▸ **What needs to be done**:
For the material that follows, return exactly the lines from the one with "Image resolution: width=375, height=1585." through the one with "Bicicletas (221, 612)", both ends included.

Start of Source data

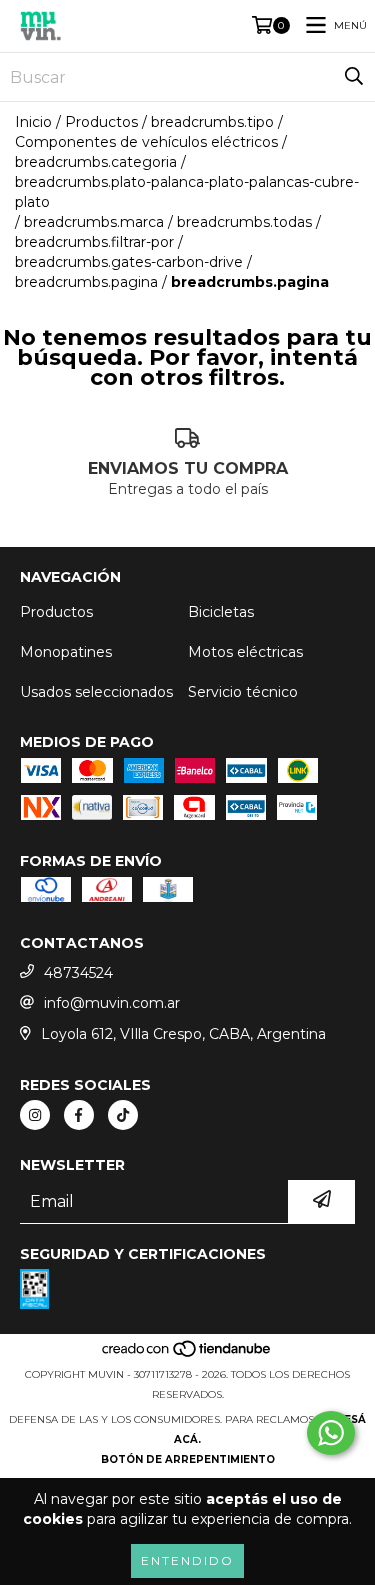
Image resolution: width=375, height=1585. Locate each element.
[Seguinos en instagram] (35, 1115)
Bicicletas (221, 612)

End of Source data
Start of Source data

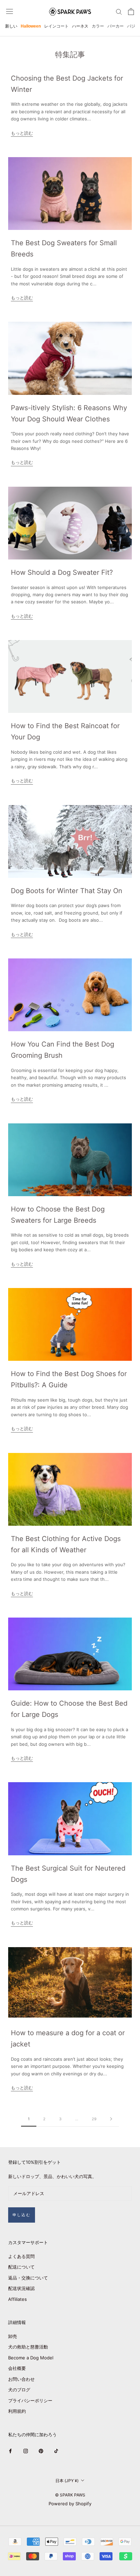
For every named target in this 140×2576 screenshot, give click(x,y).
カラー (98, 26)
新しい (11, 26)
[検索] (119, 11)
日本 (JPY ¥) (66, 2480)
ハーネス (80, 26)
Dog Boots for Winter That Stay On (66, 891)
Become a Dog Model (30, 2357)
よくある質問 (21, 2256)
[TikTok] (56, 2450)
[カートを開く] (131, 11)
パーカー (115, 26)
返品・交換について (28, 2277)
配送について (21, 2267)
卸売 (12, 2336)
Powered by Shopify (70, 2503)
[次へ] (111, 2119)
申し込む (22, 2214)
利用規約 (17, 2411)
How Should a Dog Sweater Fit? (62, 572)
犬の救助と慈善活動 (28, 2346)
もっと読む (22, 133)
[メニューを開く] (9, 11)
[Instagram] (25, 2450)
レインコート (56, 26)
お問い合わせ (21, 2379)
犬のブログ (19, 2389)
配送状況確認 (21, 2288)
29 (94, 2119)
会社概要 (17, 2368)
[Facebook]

End of Source data

▸ **Exercise response**:
Image resolution: width=375, height=1585. Locate each element.
[Seguinos en instagram] (35, 1115)
Bicicletas (221, 612)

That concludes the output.